### Instructions to follow
Take the line with "427x214 pixels." as the first and the last line of the data as the end. Write out both and every line between exactly, except pictures.

(Dataset records)
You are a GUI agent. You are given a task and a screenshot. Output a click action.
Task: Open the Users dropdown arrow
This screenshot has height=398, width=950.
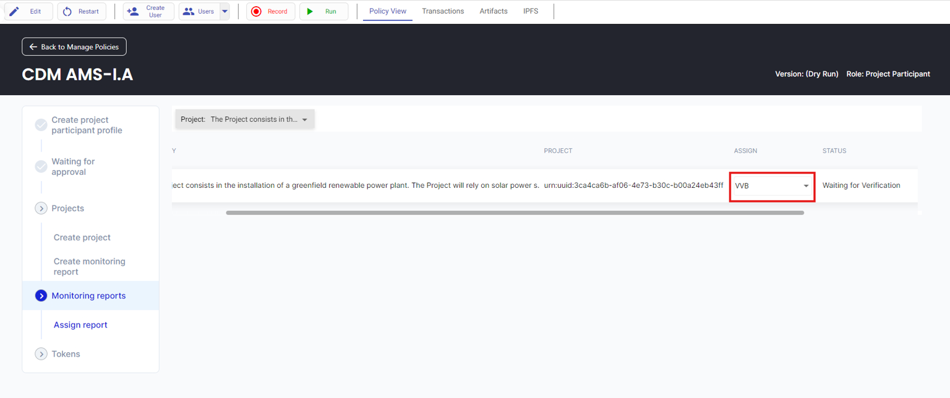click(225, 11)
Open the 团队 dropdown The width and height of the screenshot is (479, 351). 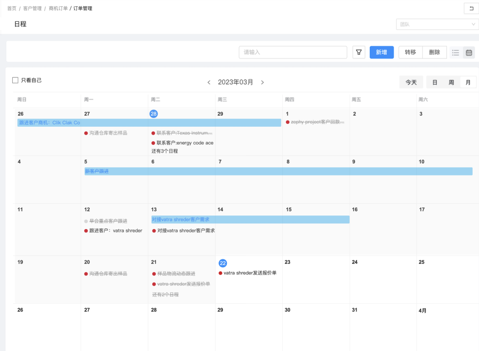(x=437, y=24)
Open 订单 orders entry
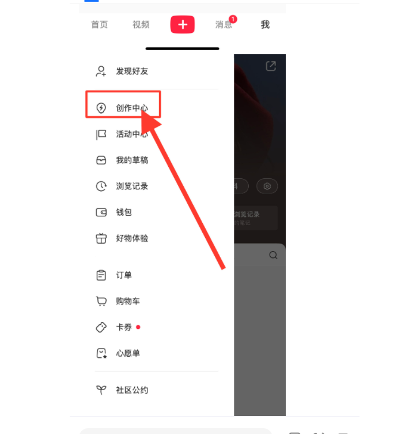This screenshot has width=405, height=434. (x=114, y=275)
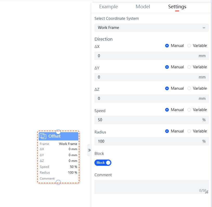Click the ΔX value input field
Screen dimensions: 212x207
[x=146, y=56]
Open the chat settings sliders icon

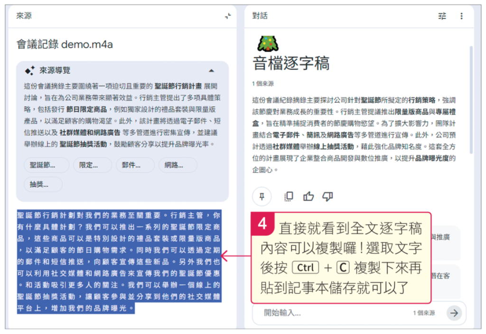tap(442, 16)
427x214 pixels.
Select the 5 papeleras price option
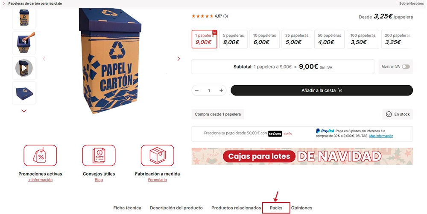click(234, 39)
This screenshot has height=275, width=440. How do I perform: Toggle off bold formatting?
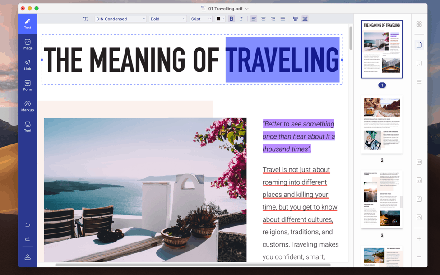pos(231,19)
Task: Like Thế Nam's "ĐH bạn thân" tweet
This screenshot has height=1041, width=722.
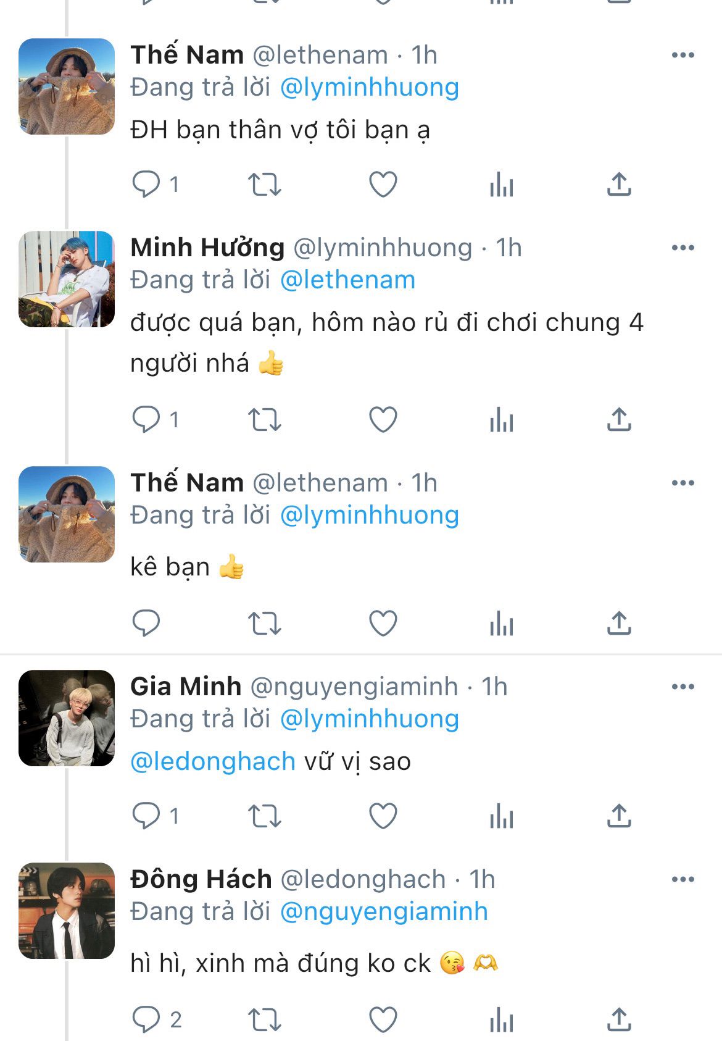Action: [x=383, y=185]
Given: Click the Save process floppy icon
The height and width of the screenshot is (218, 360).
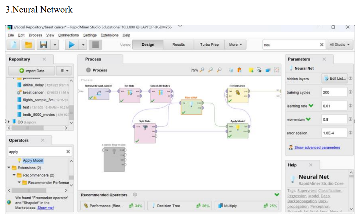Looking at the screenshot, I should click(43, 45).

### Task answer
427x214 pixels.
Select the 5 papeleras price option
click(234, 39)
This screenshot has height=275, width=440. How do I perform: Toggle off bold formatting?
pos(231,19)
Task: Like Thế Nam's "ĐH bạn thân" tweet
This screenshot has height=1041, width=722.
Action: [x=383, y=185]
Given: Click the Save process floppy icon
The height and width of the screenshot is (218, 360).
Looking at the screenshot, I should click(43, 45).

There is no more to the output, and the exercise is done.